[Work to do]
Lay out the part of the data below that opens with the line containing "Revier (320, 1293)" and closes with the line containing "The Impact of" as a Markdown table with two columns, Row and Line. Leave out blank lines and the picture lines.

Screen grounding examples
-- begin --
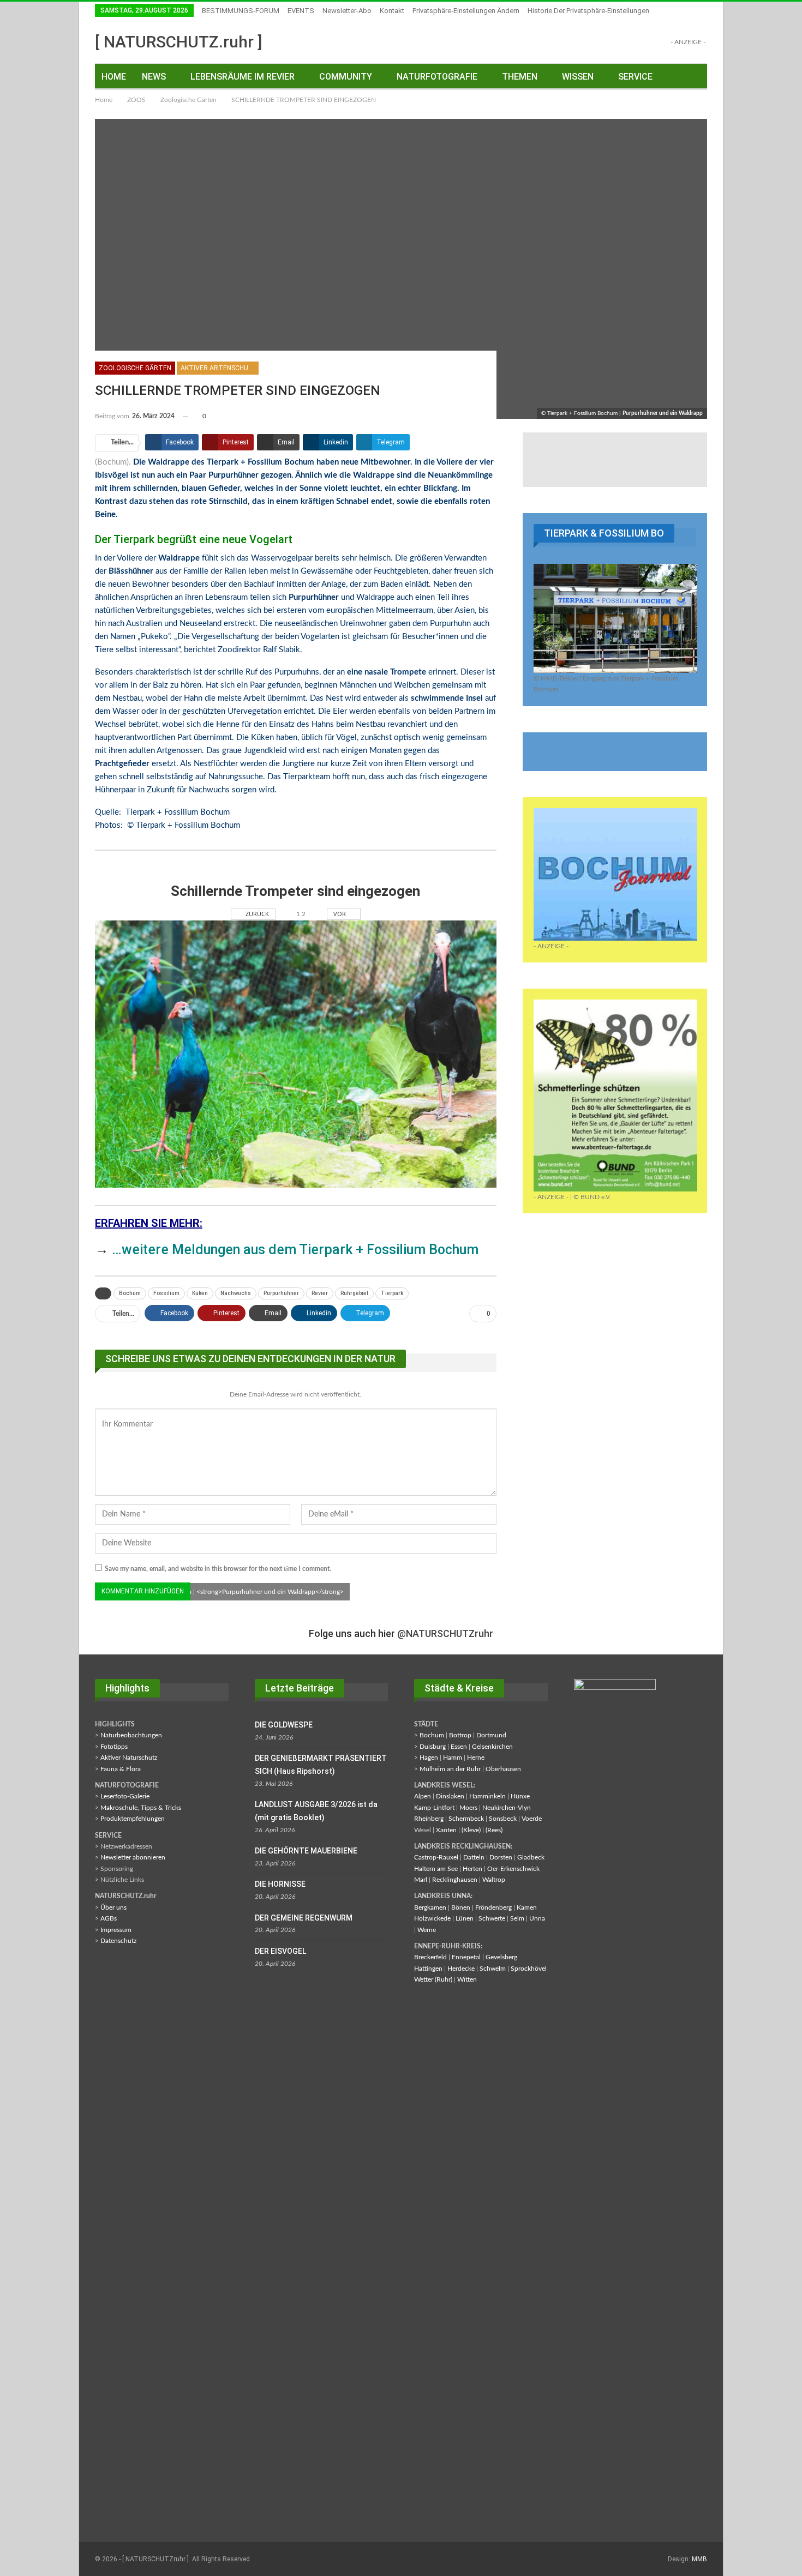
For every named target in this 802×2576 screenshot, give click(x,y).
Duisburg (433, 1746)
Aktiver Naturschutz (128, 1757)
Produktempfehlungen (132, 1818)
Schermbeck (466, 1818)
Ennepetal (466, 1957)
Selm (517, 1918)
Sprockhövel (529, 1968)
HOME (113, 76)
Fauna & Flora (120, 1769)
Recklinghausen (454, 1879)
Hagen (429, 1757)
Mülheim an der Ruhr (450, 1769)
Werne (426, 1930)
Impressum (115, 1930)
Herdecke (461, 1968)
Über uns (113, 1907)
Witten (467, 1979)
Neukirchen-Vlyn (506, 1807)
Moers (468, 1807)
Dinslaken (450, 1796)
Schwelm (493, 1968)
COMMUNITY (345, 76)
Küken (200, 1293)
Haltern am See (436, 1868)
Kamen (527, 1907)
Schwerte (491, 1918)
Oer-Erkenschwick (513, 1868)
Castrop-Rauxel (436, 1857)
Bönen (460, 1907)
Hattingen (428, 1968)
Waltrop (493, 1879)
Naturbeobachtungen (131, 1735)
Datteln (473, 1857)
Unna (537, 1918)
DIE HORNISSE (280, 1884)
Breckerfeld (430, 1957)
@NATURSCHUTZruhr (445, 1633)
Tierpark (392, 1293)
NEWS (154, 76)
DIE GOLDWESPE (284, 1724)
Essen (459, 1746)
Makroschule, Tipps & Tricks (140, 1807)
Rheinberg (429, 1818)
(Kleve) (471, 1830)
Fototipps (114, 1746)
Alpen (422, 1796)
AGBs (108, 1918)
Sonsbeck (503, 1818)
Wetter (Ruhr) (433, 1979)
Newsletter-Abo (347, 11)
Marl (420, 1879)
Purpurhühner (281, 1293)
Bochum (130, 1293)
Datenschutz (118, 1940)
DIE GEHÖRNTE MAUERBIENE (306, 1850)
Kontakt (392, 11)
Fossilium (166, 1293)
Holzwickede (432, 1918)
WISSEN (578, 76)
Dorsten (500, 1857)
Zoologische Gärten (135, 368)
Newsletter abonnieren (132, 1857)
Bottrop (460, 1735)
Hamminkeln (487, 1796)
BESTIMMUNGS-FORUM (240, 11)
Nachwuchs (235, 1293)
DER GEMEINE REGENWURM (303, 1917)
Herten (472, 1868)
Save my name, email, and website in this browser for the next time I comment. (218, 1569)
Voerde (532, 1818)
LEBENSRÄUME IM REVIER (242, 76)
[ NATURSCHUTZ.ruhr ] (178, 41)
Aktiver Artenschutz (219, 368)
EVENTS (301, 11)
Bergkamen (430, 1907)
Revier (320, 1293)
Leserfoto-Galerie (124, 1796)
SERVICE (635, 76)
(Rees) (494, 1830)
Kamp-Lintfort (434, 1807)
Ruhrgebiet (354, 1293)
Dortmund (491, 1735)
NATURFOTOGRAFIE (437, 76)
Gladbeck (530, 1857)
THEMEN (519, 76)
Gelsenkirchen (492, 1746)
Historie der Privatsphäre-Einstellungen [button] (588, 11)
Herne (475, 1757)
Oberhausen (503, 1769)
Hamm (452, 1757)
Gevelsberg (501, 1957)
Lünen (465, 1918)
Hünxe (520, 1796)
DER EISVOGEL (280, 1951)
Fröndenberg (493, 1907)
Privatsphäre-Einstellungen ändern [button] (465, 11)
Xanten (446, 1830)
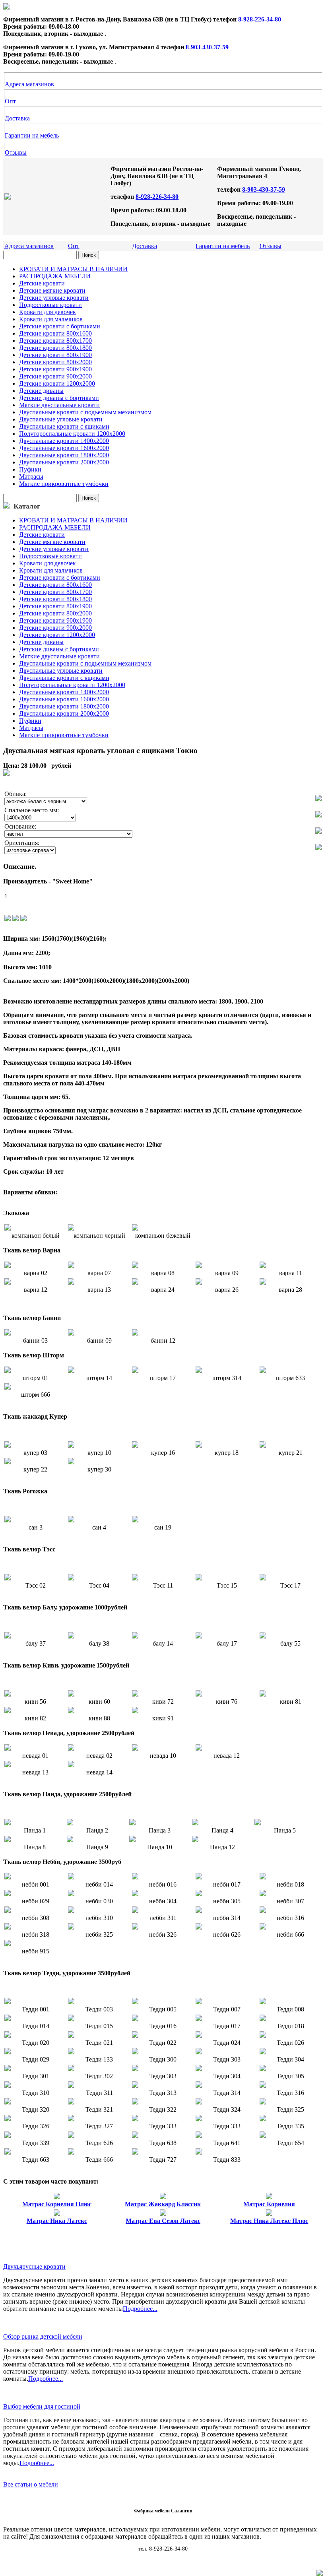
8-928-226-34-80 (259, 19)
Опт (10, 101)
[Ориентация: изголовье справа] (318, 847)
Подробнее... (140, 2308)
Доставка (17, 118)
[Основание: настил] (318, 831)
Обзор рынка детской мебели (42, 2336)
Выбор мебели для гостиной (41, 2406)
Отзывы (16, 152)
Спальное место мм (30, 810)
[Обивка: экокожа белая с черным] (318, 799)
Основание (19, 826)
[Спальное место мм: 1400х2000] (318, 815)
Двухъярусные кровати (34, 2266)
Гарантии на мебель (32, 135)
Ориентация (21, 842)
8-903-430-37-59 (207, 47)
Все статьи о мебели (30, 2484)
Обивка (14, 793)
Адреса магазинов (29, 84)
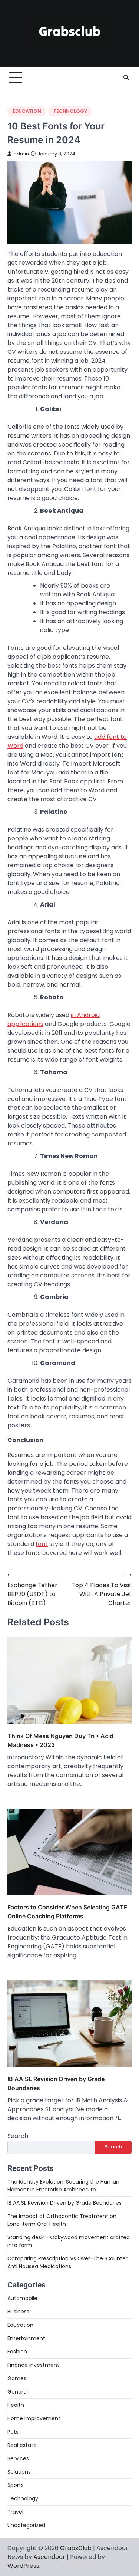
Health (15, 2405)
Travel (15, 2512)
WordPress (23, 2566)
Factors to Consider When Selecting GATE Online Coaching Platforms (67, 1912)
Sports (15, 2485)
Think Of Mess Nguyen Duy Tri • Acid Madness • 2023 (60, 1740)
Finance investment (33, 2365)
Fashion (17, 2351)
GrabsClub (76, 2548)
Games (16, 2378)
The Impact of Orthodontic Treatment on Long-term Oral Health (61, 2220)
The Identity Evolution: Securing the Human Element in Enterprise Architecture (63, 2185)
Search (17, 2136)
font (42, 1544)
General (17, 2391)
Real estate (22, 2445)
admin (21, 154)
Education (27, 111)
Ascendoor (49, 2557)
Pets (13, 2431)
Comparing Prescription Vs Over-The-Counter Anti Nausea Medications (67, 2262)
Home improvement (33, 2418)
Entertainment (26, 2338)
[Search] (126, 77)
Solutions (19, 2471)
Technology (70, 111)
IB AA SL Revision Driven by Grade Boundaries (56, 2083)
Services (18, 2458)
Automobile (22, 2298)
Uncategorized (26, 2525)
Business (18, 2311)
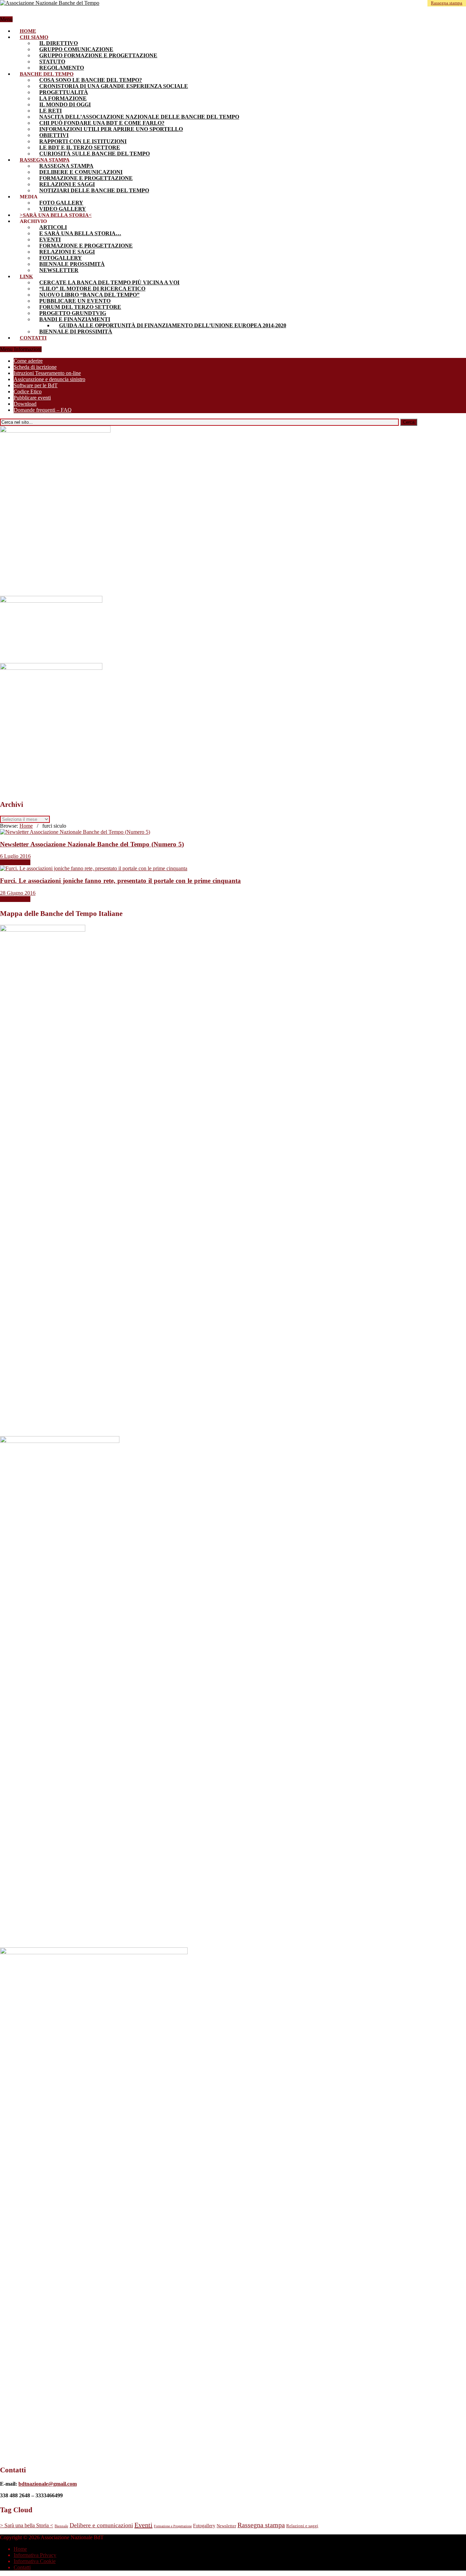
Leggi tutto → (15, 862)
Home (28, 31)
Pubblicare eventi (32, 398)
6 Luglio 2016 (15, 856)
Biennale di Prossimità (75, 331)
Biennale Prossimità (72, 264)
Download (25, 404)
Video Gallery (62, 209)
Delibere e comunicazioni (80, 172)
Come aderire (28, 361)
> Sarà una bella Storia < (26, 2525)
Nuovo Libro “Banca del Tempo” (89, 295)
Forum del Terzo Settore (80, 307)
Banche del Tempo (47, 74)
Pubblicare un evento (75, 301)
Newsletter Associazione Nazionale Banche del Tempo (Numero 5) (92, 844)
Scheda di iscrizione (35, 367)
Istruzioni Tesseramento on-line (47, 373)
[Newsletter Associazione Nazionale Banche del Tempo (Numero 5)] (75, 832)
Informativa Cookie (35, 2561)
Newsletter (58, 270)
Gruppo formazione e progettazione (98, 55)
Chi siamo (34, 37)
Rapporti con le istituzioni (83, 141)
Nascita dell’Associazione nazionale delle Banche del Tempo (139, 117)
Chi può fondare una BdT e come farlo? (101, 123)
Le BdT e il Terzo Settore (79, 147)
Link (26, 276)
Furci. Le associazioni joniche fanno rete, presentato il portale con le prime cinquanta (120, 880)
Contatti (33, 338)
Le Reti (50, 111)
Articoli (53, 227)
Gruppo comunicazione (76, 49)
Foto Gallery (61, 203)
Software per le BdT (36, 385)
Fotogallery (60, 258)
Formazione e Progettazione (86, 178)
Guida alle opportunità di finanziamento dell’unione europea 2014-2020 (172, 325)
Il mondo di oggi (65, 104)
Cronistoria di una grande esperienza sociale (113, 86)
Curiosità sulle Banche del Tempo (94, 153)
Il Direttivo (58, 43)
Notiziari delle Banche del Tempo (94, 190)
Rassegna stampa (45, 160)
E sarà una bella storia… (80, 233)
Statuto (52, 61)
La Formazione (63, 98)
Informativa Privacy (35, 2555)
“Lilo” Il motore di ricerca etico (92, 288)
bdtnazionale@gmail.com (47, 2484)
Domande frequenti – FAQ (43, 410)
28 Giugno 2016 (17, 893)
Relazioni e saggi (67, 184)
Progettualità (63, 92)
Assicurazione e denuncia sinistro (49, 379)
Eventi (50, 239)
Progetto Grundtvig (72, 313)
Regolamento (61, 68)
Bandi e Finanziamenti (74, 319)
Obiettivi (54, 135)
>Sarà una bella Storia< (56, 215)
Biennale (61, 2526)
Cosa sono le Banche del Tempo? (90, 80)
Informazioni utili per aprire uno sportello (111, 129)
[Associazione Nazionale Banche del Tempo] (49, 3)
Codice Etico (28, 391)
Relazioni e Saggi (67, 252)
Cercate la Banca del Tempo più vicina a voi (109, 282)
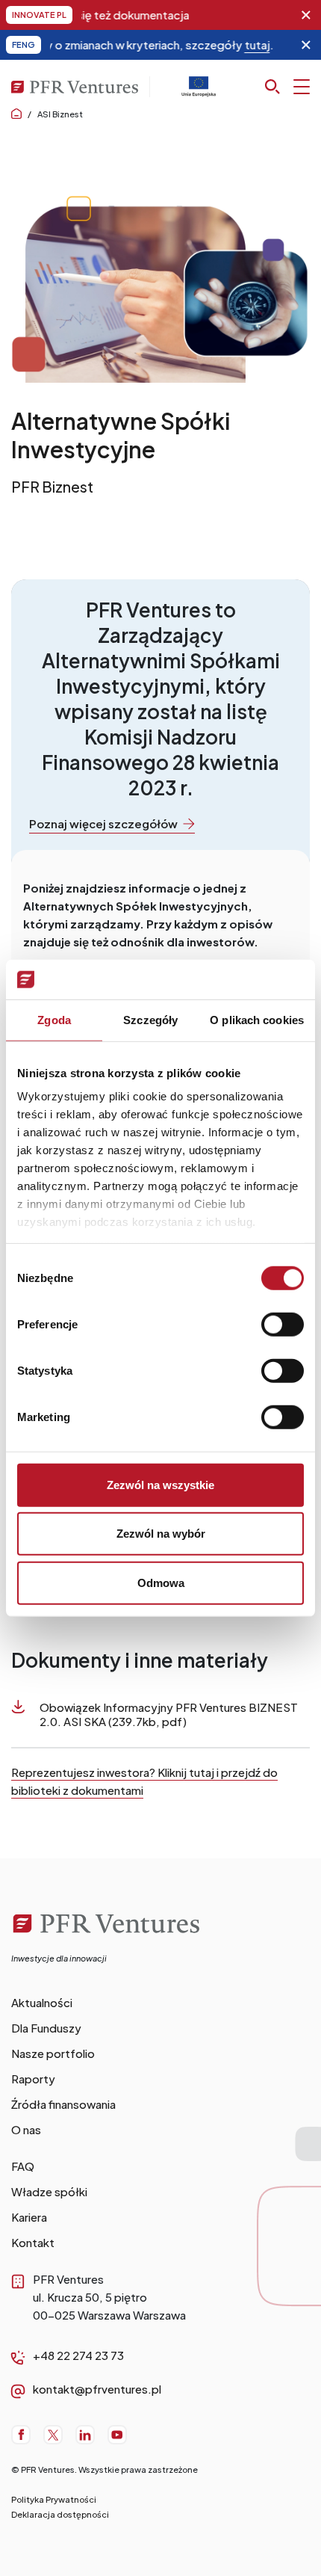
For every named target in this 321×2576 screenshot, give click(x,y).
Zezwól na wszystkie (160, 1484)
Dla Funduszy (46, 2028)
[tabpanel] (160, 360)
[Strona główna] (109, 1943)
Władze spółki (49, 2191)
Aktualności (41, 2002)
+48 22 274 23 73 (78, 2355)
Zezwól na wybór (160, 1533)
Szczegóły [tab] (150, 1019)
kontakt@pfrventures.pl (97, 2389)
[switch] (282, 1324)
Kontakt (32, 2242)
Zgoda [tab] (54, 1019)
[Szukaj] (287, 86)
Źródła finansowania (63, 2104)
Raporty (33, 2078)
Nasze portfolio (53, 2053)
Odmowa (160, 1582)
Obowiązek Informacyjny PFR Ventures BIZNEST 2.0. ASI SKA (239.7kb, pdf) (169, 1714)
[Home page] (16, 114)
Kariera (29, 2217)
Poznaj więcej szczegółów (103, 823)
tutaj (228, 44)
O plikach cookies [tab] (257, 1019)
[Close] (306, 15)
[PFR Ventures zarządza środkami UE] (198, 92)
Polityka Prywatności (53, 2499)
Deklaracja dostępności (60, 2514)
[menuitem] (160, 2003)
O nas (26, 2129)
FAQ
-- end --
[Final result]
| Row | Line |
|---|---|
| 1 | Revier (320, 1293) |
| 2 | Leserfoto-Galerie (124, 1796) |
| 3 | SERVICE (635, 76) |
| 4 | (Rees) (494, 1830) |
| 5 | Kamp-Lintfort (434, 1807) |
| 6 | Ruhrgebiet (354, 1293) |
| 7 | Dortmund (491, 1735) |
| 8 | NATURFOTOGRAFIE (437, 76) |
| 9 | Gladbeck (530, 1857) |
| 10 | THEMEN (519, 76) |
| 11 | Gelsenkirchen (492, 1746) |
| 12 | Historie der Privatsphäre-Einstellungen [button] (588, 11) |
| 13 | Herne (475, 1757) |
| 14 | Oberhausen (503, 1769) |
| 15 | Hamm (452, 1757) |
| 16 | Gevelsberg (501, 1957) |
| 17 | Lünen (465, 1918) |
| 18 | Hünxe (520, 1796) |
| 19 | DER EISVOGEL (280, 1951) |
| 20 | Fröndenberg (493, 1907) |
| 21 | Privatsphäre-Einstellungen ändern [button] (465, 11) |
| 22 | Xanten (446, 1830) |
| 23 | 8-928-226-34-80 (259, 19) |
| 24 | Опт (10, 101) |
| 25 | [Ориентация: изголовье справа] (318, 847) |
| 26 | Подробнее... (140, 2308) |
| 27 | Доставка (17, 118) |
| 28 | [Основание: настил] (318, 831) |
| 29 | Обзор рынка детской мебели (42, 2336) |
| 30 | Выбор мебели для гостиной (41, 2406) |
| 31 | Отзывы (16, 152) |
| 32 | Спальное место мм (30, 810) |
| 33 | [Обивка: экокожа белая с черным] (318, 799) |
| 34 | Основание (19, 826) |
| 35 | [Спальное место мм: 1400х2000] (318, 815) |
| 36 | Двухъярусные кровати (34, 2266) |
| 37 | Гарантии на мебель (32, 135) |
| 38 | Ориентация (21, 842) |
| 39 | 8-903-430-37-59 (207, 47) |
| 40 | Все статьи о мебели (30, 2484) |
| 41 | Обивка (14, 793) |
| 42 | Адреса магазинов (29, 84) |
| 43 | Health (15, 2405) |
| 44 | Travel (15, 2512) |
| 45 | WordPress (23, 2566) |
| 46 | Factors to Consider When Selecting GATE Online Coaching Platforms (67, 1912) |
| 47 | Sports (15, 2485) |
| 48 | Think Of Mess Nguyen Duy Tri • Acid Madness • 2023 (60, 1740) |
| 49 | Finance investment (33, 2365) |
| 50 | Fashion (17, 2351) |
| 51 | GrabsClub (76, 2548) |
| 52 | Games (16, 2378) |
| 53 | The Impact of Orthodontic Treatment on Long-term Oral Health (61, 2220) |